## WRITTEN INSTRUCTION
Set out the lines of the listing as a numbered list, starting at the line that contains "Go to Home breadcrumb" and ending at the line that contains "This screenshot has width=1555, height=784.", leaving out any blank lines.

··········

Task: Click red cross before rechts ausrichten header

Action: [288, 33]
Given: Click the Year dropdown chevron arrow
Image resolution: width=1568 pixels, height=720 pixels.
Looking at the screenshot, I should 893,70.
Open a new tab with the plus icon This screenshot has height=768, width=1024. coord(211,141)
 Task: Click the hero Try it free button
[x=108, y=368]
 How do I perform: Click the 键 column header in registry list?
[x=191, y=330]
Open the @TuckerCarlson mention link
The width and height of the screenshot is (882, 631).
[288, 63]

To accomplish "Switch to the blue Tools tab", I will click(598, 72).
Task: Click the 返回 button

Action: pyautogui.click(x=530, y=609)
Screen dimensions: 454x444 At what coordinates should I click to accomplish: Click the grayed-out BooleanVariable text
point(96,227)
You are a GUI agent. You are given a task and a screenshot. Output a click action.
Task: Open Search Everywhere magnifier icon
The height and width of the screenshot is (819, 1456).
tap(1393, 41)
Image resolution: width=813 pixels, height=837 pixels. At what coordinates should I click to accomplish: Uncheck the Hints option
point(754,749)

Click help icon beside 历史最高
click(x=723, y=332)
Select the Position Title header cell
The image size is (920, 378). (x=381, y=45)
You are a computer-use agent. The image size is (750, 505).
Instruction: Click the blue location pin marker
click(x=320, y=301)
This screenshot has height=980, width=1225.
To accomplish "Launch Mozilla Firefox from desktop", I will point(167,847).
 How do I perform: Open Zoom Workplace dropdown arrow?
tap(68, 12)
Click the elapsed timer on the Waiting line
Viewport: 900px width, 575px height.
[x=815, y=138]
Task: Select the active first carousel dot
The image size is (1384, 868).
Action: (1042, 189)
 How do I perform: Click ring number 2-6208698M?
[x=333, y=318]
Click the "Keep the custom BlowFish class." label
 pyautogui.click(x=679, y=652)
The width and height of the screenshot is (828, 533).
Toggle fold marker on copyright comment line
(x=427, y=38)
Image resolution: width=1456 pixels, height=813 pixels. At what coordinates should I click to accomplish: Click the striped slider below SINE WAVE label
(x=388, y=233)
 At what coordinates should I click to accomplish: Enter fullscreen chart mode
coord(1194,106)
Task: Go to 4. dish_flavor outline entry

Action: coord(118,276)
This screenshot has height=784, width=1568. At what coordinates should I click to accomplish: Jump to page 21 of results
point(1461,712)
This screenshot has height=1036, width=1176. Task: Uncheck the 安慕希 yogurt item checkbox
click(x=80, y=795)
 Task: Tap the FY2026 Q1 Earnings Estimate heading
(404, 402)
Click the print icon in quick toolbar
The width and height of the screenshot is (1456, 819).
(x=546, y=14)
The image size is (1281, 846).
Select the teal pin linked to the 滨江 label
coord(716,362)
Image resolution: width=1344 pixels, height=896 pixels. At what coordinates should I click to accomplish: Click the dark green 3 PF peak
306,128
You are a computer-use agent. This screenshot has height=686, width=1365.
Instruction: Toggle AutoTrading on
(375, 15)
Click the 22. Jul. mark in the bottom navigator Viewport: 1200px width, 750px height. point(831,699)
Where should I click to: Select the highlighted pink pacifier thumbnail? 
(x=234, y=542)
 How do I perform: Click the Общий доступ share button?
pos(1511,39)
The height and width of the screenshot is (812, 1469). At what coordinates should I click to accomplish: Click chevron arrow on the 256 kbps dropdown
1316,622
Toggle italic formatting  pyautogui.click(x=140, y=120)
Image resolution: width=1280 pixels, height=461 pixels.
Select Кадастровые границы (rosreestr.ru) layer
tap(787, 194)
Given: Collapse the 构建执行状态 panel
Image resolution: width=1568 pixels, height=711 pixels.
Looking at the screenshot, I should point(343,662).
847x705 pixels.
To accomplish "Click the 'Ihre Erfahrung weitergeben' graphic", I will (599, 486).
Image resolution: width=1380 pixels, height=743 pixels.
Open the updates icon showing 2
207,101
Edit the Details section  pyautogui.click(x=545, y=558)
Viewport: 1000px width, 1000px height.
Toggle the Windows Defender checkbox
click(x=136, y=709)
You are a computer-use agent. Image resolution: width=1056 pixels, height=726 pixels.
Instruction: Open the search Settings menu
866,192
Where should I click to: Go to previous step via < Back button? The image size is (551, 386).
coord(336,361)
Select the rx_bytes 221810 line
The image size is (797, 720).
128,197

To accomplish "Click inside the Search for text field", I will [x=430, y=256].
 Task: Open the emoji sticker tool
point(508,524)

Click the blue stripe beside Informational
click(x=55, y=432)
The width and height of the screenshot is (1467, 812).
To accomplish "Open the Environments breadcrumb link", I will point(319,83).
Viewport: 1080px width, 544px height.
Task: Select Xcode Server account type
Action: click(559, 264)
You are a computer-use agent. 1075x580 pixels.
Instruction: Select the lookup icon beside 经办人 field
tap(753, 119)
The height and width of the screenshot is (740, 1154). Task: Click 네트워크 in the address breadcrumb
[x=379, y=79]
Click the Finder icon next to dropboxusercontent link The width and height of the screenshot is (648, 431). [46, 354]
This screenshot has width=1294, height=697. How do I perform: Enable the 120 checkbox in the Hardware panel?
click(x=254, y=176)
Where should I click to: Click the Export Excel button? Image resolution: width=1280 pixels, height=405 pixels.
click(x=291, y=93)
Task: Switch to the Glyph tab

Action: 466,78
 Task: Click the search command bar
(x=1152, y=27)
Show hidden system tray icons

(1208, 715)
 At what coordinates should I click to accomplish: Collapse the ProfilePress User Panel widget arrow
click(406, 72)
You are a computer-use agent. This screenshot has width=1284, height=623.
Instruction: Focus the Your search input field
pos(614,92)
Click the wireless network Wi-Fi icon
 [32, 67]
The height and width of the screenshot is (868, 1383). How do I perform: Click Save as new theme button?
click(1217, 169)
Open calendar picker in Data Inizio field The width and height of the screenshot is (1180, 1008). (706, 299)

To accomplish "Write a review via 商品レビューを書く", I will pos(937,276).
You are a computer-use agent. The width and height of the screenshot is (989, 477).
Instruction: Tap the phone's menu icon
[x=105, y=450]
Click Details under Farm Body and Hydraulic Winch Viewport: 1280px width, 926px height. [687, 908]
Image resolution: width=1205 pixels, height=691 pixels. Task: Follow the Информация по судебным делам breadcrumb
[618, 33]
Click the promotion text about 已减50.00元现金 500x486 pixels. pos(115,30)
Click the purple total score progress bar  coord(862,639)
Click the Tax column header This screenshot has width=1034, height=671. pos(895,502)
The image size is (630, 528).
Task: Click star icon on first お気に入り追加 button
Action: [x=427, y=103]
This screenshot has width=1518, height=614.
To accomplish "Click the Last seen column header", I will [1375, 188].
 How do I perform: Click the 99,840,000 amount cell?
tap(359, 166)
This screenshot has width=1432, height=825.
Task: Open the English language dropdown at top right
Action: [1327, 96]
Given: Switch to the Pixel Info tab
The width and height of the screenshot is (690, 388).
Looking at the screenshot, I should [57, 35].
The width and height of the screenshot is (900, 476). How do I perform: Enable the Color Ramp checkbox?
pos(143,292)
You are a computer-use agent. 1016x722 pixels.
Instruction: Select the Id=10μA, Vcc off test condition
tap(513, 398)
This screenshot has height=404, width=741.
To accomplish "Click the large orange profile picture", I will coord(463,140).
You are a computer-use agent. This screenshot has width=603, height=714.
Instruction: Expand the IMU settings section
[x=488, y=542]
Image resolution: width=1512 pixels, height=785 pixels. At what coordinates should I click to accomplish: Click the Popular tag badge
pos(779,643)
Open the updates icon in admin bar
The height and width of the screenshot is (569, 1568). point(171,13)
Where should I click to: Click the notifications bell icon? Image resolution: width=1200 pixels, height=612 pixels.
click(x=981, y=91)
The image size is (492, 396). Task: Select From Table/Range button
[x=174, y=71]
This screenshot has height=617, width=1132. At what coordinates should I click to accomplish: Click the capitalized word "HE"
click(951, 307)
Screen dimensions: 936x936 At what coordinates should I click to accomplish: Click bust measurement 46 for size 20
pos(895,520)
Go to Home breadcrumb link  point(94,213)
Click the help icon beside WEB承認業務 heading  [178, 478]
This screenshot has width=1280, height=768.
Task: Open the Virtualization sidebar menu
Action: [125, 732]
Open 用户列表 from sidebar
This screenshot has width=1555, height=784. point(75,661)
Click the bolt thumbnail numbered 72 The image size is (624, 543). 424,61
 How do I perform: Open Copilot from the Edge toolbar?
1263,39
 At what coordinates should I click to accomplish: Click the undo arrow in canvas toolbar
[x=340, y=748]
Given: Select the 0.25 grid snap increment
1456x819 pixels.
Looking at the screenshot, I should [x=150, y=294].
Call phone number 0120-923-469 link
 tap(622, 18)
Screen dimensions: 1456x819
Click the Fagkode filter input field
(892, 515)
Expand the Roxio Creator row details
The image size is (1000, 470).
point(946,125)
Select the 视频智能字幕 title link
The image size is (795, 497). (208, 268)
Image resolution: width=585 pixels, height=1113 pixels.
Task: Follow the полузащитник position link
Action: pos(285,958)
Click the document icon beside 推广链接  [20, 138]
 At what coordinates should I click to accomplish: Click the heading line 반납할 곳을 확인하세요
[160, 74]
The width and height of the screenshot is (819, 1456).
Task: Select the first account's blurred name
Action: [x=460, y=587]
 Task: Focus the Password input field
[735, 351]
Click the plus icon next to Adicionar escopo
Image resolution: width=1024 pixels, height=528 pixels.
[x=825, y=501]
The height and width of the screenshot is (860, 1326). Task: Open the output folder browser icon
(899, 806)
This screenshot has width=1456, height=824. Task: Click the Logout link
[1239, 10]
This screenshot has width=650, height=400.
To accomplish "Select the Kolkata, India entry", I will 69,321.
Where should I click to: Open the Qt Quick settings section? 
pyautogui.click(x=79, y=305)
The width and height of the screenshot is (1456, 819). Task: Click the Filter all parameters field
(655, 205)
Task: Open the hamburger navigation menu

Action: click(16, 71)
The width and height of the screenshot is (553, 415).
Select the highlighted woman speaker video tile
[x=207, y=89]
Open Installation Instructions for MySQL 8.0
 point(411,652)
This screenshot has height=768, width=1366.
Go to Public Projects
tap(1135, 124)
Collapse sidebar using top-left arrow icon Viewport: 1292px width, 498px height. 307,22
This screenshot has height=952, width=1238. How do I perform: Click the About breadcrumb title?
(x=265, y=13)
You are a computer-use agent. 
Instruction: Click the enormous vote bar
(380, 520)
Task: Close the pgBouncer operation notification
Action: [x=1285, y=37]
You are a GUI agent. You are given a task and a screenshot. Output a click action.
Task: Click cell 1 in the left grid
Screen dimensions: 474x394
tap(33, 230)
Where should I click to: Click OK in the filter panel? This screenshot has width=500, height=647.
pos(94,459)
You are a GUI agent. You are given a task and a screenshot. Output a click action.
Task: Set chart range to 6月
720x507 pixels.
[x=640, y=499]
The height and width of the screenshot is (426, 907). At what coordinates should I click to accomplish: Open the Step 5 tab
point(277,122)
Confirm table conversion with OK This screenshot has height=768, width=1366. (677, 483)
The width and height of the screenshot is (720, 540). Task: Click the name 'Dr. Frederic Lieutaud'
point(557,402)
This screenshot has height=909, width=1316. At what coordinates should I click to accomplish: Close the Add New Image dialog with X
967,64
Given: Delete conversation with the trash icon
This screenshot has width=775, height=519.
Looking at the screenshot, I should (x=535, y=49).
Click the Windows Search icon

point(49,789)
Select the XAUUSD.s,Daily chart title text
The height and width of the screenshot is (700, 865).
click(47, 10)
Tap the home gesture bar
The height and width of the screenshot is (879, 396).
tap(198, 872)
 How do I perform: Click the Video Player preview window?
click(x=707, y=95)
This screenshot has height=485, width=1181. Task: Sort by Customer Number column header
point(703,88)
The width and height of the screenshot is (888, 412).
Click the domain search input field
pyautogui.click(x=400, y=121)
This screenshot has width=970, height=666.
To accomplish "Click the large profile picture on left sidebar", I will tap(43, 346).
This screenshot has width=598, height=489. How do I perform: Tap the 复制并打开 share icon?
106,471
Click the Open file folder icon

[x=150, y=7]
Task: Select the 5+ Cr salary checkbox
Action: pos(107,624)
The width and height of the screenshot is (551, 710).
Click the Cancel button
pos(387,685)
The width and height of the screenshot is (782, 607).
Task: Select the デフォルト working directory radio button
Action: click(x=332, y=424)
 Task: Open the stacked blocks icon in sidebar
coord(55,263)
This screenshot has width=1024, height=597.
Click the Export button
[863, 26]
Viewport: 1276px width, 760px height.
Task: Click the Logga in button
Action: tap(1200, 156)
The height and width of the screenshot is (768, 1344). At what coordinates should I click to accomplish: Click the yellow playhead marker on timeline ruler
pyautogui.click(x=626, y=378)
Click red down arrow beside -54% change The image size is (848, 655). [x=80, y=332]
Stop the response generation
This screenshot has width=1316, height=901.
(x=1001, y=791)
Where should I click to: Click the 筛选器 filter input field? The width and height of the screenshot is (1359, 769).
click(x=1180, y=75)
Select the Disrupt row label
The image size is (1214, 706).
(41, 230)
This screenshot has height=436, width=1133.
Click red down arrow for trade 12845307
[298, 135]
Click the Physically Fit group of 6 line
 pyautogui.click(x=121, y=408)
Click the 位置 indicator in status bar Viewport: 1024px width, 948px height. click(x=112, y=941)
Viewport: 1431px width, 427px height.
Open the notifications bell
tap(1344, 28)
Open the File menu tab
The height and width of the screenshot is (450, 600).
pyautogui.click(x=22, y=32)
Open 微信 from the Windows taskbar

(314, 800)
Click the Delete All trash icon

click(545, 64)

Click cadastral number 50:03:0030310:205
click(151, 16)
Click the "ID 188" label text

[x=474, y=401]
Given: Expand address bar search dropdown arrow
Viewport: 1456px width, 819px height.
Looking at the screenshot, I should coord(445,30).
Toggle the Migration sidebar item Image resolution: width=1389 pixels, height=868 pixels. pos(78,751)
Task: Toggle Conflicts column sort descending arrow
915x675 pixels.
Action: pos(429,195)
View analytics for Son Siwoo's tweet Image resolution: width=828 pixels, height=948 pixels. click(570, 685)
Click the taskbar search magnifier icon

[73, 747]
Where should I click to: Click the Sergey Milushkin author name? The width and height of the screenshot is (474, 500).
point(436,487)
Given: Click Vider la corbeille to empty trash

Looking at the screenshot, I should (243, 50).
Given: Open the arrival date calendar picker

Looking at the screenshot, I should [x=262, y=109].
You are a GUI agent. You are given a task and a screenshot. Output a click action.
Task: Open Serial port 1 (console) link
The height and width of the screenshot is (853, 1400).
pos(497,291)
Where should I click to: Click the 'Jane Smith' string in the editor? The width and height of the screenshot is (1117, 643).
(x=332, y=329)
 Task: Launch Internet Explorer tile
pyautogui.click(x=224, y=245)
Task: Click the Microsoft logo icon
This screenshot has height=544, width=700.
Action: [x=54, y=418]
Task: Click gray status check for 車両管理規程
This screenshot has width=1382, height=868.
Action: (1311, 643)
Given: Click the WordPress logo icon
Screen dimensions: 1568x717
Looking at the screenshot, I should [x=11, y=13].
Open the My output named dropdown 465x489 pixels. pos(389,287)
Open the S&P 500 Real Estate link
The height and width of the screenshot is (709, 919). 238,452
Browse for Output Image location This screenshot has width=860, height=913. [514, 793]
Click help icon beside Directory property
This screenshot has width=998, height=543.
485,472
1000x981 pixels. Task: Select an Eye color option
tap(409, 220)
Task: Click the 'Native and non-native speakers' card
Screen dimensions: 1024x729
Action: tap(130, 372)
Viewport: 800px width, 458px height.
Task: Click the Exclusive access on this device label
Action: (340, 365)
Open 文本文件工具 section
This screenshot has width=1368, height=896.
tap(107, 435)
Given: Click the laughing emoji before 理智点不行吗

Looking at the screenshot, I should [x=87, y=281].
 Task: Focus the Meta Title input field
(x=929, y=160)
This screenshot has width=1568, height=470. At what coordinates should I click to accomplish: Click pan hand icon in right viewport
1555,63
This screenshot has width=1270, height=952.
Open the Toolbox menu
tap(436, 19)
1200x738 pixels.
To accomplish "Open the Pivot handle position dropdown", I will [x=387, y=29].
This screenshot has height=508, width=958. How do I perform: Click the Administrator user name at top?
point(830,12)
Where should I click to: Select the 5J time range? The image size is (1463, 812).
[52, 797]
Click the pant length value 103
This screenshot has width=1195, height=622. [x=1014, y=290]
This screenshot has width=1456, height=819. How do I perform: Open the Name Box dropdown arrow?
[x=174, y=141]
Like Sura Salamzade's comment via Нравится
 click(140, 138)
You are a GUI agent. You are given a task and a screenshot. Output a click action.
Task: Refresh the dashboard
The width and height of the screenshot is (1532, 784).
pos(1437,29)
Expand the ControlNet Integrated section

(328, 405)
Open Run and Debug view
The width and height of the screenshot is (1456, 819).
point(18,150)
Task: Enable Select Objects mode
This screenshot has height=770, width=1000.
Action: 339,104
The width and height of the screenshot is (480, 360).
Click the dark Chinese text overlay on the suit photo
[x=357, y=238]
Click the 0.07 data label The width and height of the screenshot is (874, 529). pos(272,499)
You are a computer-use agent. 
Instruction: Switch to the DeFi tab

··········

## ANSWER
1. Go to Home breadcrumb link  point(94,213)
2. Click the help icon beside WEB承認業務 heading  [178, 478]
3. This screenshot has width=1280, height=768.
4. Task: Open the Virtualization sidebar menu
5. Action: [125, 732]
6. Open 用户列表 from sidebar
7. This screenshot has width=1555, height=784. point(75,661)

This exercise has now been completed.